[Dataset entries]

↓

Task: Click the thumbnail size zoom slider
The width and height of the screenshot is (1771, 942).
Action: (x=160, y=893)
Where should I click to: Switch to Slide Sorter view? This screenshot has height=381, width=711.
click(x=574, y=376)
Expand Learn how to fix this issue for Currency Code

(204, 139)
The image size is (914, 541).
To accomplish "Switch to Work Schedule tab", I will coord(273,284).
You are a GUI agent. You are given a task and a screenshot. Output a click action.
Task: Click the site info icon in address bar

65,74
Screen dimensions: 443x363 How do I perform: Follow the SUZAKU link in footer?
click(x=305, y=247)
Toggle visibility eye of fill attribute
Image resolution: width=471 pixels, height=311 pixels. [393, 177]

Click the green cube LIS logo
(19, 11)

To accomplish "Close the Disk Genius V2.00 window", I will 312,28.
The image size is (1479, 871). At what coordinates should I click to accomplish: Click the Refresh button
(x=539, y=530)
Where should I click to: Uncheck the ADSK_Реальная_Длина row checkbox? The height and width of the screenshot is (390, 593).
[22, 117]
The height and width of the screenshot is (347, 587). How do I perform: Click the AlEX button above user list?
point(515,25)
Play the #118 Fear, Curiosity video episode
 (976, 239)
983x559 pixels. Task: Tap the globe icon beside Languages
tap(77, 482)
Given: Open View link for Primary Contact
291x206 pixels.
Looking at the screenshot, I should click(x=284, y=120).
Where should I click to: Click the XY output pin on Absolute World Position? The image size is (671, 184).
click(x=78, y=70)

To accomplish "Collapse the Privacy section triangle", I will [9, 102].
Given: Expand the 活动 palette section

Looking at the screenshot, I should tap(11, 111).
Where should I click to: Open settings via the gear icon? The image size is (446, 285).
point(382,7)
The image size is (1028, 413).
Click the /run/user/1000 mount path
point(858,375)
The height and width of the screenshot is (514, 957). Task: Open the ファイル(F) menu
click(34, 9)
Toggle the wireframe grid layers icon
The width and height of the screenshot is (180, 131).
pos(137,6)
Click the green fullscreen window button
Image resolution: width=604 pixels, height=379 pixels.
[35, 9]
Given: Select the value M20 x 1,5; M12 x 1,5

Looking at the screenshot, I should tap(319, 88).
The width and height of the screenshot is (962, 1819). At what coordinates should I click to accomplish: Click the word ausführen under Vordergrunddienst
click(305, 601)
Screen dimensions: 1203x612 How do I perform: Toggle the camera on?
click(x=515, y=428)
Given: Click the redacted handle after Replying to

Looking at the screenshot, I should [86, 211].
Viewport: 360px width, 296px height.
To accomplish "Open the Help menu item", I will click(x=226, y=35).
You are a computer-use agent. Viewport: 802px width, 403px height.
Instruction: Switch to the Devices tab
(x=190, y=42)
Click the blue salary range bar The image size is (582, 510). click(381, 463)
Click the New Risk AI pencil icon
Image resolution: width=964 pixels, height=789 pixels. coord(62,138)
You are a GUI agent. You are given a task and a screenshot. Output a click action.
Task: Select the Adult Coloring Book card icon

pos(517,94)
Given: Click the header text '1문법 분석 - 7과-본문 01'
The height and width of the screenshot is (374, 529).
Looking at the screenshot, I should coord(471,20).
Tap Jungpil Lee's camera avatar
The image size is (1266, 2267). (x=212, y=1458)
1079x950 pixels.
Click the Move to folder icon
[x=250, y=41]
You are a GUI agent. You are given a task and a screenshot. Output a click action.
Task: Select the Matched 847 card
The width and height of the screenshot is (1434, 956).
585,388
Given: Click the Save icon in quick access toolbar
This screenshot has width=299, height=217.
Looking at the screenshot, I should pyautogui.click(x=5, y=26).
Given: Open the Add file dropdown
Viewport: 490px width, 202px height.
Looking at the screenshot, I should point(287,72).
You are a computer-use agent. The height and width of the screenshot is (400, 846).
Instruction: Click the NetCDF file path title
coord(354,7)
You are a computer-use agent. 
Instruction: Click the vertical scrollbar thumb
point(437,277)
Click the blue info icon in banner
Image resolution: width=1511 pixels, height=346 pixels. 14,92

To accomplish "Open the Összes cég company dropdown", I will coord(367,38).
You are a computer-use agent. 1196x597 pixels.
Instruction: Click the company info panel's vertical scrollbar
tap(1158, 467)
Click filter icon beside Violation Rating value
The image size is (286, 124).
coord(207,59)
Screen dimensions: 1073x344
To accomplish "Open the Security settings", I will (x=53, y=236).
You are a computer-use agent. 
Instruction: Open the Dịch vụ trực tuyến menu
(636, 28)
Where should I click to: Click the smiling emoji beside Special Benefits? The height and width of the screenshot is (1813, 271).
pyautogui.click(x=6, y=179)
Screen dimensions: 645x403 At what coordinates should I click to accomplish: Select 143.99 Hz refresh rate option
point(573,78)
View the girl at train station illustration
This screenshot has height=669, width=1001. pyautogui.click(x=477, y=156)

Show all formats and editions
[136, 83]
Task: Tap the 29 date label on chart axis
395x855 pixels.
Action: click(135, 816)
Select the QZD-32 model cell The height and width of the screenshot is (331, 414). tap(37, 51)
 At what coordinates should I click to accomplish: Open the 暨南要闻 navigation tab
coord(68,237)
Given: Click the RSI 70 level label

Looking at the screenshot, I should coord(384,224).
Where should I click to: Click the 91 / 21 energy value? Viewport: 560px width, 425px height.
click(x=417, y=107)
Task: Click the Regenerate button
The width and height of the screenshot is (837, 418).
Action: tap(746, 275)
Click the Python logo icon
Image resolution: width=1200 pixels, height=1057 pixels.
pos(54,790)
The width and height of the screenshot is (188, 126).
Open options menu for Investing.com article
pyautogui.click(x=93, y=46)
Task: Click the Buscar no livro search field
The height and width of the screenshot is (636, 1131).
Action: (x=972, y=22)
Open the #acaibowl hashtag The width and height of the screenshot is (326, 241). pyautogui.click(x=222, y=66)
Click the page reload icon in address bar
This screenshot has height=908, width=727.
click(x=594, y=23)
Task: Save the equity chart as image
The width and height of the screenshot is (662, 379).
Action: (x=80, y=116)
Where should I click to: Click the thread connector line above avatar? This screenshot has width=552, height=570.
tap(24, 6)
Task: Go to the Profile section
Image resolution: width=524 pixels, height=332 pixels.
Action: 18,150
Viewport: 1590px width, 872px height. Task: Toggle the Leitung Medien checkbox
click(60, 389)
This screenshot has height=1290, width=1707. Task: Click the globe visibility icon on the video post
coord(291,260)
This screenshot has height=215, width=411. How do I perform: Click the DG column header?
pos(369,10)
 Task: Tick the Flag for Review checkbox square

↑

| TASK GOAL |
Above are the records; from them, give again exactly the lines from the one containing "Show all formats and editions" through the one containing "Task: Click the Regenerate button", both included.

| SOLUTION TO THIS EXERCISE |
Show all formats and editions
[136, 83]
Task: Tap the 29 date label on chart axis
395x855 pixels.
Action: click(135, 816)
Select the QZD-32 model cell The height and width of the screenshot is (331, 414). tap(37, 51)
 At what coordinates should I click to accomplish: Open the 暨南要闻 navigation tab
coord(68,237)
Given: Click the RSI 70 level label

Looking at the screenshot, I should coord(384,224).
Where should I click to: Click the 91 / 21 energy value? Viewport: 560px width, 425px height.
click(x=417, y=107)
Task: Click the Regenerate button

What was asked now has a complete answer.